Con l’avvento e la diffusione del cinema nel XX secolo, la società ha avuto modo di vedere i volti delle persone carismatiche di cui tutti parlavano. E, seppur attraverso uno schermo grande, si aveva la percezione di conoscerli un po’ di più rispetto ai semplici passaparola o, per chi era più fortunato, i dipinti. Così, Marylin Monroe o Audrey Hepburn divennero delle vere e proprie icone di femminilità e di stile. Negli anni ‘90 poi, con l’affermarsi delle riviste e della televisione, si è verificato il tragico (a mio modesto parere) caso di Lady Diana, perseguitata ovunque dai paparazzi. Già negli anni Cinquanta, quelli della Dolce Vita immortalata da Fellini, si era sviluppata la figura del “paparazzo”, fotografo disposto a tutto per soddisfare le curiosità dei cittadini in merito alla vita privata delle celebrità. Però perché tutti erano alla ricerca dell’ultima foto rilasciata, perché ne erano così ossessionati? Perché Lady Diana, nonostante fosse una principessa reale, era una persona come tutti gli altri, e le foto dei paparazzi dimostravano proprio questo! Spesso è descritta come la “persona più fotografata al mondo” e anche se diverse fonti sostengono che ciò non sia vero, resta il fatto che la principessa del Galles fu ripresa in ogni sua sfaccettatura: dalla noia di un evento reale, durante il quale sembra quasi addormentarsi, alla fierezza della rivalsa dopo l’annuncio pubblico dell’infedeltà del marito (la famosa foto con il “revenge dress”). Diana però fu solo vittima degli scatti, della folla che la seguiva dappertutto, e di quella sorta di culto che si era venuto a formare in suo onore.

Il culto delle celebrità arriva fino agli anni 2000-2010: ora però sono loro a mostrarsi. Sono questi gli anni in cui la parola influencer inizia ad assumere il significato che ha oggi, grazie ai social media. Il lavoro dei paparazzi perde valore: gli influencer sono i paparazzi di se stessi. Pubblicano più volte al giorno storie su Instagram, foto o video brevi che si auto eliminano dopo 24 ore, riprendendosi in “tutte” le situazioni.

E perché ci piacciono e li seguiamo? Perché ci ispirano fiducia, sembrano amichevoli, sono persone che hanno avuto successo dal “nulla” e sono sempre “trasparenti”. Molti sono belli esteticamente: è inevitabile che nei social, dove tutti possono creare contenuti in pochi secondi, si tenderà a dare più opportunità a chi si presenta con un bel viso e fisico. Rihanna, Bella Hadid, Kendall Jenner, Kim Kardashian e la stessa Chiara Ferragni, per fare degli esempi, sono tutte donne belle e di successo. Per allargare il consenso e mantenere il potere sui social, ogni tanto vediamo come vengono postate foto per sensibilizzare sulle imperfezioni estetiche come acne o un naso storto, per poi tornare a mostrarsi impeccabili.

Questo è un comportamento del tutto comprensibile: siamo i primi a volerci mostrare perfetti sui social e per questo siamo disposti a condividere solo una piccola parte della nostra vita.
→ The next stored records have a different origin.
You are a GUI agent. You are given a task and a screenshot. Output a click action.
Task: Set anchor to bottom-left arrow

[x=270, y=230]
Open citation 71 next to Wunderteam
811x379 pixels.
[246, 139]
Ma spesso ci ne dimentichiamo e eleggiamo a modelli di vita, persone la cui vita non conosciamo nemmeno! È così facile e veloce seguire una persona sui social, che forse non ci rendiamo conto del potere che le stiamo dando con un click.

È fondamentale ricordarsi di avere un atteggiamento critico verso tutto ciò che vediamo online, non credere a tutto ciò che il “grande fratello” dice! O finiremo per finanziare panettoni di influencer pensando che parte dei soldi vadano in beneficenza solo perché la Ferragni l’ha detto!

Inoltre, è interessante capire perché, se vengono esposti nella stessa vetrina un articolo che riporta nell’etichetta il nome o la faccia di una persona famosa (che però non c’entra nulla con il prodotto in sé), e accanto a questo lo stesso articolo prodotto artigianalmente da aziende italiane, perché dovremmo comprare il primo? Questo, tuttavia, è un altro tema.